Work instruction – Return every line of the data that contains the string "computer".

[Data entries]

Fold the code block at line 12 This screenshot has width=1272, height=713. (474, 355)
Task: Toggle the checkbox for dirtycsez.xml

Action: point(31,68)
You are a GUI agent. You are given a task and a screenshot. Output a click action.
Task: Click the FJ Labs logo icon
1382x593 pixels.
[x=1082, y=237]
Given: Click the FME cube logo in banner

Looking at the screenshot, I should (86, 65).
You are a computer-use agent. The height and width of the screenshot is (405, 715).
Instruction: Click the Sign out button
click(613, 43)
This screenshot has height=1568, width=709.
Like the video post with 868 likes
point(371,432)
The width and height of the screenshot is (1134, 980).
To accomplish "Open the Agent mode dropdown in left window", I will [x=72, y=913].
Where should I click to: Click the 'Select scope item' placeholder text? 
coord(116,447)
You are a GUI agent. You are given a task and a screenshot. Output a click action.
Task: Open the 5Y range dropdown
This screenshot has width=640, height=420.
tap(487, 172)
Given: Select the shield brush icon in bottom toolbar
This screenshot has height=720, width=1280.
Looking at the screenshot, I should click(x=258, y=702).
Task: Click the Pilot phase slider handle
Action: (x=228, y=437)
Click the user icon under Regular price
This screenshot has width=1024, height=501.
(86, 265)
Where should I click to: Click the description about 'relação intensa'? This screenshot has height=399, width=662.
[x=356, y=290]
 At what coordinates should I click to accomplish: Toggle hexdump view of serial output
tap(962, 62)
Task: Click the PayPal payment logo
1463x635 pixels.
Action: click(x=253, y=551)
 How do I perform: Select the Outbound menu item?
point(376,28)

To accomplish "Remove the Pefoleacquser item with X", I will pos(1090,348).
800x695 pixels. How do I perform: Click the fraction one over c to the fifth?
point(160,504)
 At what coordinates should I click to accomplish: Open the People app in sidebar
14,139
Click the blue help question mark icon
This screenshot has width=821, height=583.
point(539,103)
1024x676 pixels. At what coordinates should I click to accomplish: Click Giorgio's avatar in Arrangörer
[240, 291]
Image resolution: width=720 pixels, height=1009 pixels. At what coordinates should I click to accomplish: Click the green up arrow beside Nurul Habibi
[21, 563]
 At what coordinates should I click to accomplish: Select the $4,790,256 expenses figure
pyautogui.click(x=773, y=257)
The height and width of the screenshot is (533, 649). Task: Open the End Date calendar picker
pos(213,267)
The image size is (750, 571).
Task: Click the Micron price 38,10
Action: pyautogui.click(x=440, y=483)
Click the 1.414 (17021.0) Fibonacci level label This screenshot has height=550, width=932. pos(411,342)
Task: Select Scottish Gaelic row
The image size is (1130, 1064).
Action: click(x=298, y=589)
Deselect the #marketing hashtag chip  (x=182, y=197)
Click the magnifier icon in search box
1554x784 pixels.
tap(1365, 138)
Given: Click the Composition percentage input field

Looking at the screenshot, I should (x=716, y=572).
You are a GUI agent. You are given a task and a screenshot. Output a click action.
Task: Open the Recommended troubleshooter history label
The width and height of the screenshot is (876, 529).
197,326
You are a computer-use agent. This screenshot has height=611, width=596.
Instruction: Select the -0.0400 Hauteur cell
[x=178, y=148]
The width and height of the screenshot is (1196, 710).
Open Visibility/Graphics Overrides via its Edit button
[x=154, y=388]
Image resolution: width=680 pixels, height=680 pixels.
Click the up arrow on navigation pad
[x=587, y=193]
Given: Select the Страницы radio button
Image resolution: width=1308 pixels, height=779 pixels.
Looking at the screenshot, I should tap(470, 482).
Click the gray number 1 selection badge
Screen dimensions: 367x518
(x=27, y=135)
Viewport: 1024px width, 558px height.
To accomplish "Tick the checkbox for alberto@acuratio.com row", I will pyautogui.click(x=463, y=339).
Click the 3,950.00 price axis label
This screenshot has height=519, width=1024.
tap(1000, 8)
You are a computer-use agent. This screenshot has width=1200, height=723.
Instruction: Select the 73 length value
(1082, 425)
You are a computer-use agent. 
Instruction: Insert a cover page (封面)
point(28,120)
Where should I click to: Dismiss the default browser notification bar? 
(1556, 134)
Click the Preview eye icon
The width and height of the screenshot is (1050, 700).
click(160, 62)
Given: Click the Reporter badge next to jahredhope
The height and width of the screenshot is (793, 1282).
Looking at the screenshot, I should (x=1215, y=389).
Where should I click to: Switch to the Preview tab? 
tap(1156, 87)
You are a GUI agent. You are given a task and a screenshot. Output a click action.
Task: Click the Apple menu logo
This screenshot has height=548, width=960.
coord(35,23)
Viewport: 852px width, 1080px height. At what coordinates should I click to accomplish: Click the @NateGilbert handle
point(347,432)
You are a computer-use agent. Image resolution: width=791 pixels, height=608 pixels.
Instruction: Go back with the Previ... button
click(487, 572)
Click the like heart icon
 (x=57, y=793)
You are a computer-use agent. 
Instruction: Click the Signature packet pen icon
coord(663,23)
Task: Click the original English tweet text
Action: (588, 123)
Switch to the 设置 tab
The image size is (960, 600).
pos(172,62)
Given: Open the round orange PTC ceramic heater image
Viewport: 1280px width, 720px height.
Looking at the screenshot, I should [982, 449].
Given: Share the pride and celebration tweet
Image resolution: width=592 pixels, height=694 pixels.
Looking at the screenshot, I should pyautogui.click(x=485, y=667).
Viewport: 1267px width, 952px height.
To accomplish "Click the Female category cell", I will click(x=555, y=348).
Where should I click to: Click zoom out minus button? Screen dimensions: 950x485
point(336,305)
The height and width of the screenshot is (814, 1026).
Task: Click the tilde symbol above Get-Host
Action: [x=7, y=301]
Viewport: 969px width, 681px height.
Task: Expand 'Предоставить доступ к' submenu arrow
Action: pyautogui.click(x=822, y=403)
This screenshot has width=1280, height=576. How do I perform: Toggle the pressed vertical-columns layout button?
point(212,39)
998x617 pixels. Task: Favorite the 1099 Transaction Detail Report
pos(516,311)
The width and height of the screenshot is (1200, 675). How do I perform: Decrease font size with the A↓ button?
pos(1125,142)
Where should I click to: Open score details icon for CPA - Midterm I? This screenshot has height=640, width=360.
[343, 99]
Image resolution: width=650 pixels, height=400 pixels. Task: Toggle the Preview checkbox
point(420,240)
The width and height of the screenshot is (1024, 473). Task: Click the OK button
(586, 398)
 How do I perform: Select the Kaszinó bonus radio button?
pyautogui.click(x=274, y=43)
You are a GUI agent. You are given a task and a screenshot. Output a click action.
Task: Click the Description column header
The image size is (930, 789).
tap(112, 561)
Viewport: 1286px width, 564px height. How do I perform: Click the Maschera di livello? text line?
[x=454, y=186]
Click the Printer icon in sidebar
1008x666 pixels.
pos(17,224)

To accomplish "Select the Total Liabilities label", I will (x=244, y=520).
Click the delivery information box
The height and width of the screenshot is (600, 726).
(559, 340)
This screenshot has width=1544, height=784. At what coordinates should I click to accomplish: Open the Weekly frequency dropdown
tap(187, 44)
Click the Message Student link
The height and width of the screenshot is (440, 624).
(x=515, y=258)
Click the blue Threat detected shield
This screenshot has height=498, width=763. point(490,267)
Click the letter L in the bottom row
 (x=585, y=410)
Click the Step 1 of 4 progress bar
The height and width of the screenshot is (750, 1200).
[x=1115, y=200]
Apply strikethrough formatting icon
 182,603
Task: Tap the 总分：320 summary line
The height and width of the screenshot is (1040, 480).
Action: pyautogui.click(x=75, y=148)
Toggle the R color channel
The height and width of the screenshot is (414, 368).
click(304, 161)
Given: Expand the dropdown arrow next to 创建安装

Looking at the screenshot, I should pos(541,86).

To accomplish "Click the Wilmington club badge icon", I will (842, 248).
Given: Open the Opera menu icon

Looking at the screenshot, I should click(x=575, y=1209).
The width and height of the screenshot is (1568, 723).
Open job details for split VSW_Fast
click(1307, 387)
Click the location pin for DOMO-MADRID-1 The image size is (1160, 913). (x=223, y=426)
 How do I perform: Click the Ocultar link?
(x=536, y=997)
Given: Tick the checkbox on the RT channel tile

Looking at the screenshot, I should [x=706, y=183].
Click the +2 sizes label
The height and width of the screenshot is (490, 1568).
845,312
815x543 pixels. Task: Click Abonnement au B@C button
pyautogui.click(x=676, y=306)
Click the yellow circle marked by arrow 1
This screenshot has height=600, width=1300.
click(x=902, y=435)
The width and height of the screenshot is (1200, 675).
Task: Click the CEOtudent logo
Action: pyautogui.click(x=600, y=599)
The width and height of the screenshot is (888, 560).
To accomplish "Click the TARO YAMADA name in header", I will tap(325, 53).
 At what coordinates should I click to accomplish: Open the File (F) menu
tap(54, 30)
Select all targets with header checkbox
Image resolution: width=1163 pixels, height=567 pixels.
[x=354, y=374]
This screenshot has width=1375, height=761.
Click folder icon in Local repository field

Response –
You are a computer-use agent. The height and width of the screenshot is (405, 715).
You are a computer-use agent. This screenshot has height=611, width=596.
You are a computer-use agent. This screenshot has width=1200, height=723.
You are a computer-use agent. 
You are a computer-use agent. Image resolution: width=791 pixels, height=608 pixels.
You are a computer-use agent. 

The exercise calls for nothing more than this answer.